Just look for the signs

By Joe Rainboth • Mar 31st, 2010 • Category: Outdoor Adventure

big bighorn sign

Just about every visitor attraction around the Black Hills region has some sort of a road sign announcing its presence. Heck, Wall Drug has thousands of them scattered all over the world.

We don’t discriminate, so here in the hills even the wild animals get their own roadside signs. Sure, we’ve all seen the run-of-the-mill deer crossing signs; they’re plenty common around the country. But, in the Black Hills we really do have some interesting ones that you just don’t see in other places.

Case in point – the brand new, hard to miss, bighorn sheep signs between Sheridan Lake and Hill City. They’re HUGE. And for very good reason. I’ve driven that stretch of Hwy 385 more times than I can count and about half of the time there are bighorns just hanging around on the road. Traffic often comes to a standstill while it waits for the herd to move on.

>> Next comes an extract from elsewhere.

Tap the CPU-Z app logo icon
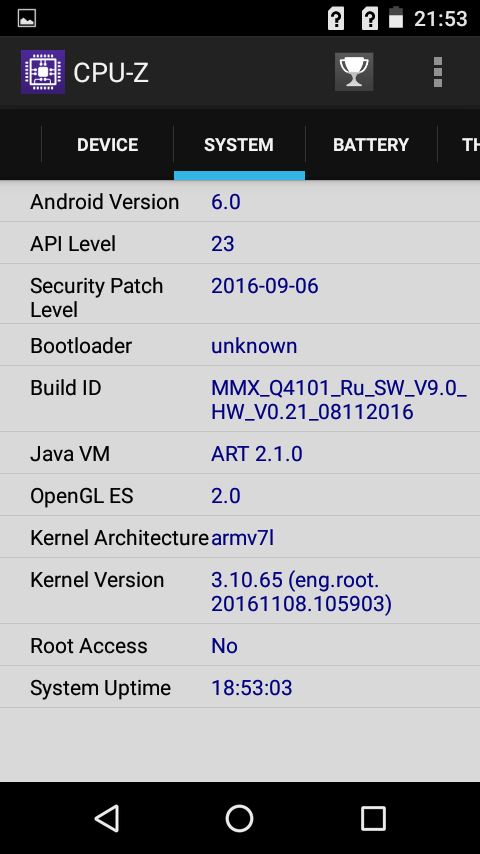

Black Hills visitors often stop to take photos of the “Buffalo Are Dangerous – Do Not Approach” signs. While unique  – the signs are no joke. Bison, although they appear slow and lumbering, can easily outrun a horse and turn on a dime.

Down in Custer State Park, in the Stockade Lake area near Custer, there are turtle crossing signTurtle Crossing signs. A while back, the little fellers had begun taking their lives into their own hands, er…feet, uh…appendages – to cross the highway from the lake to the quiet marsh on the other side. Turns out cars and turtles don’t mix, so signs were put up and a culvert under the highway was remodeled into a turtle-safe route.

Near the town of Pringle, there are elk crossing signs and if you really want to get technical about it, there are even caribou and black bear crossing signs – albeit within the confines of Bear Country USA, near Rapid City.

I admit – road signs are a bit of a strange topic for the travel blog, but the point is that the Black Hills region is full of incredible wildlife. It really is one of the premier wildlife viewing areas in the U.S. South Dakota actually has a mind-blowing 6,600+ different species of wildlife, fish and insects!

Visitors come from every corner of the globe each year to see the Black Hills wildlife and explore the natural beauty. Sometimes the animals are out in plain sight  – like the bighorns near Hill City, other times they’re much more hidden and take a little more effort to see.

Obvious or not – the wildlife is here. Sometimes, you just have to pay attention to the signs.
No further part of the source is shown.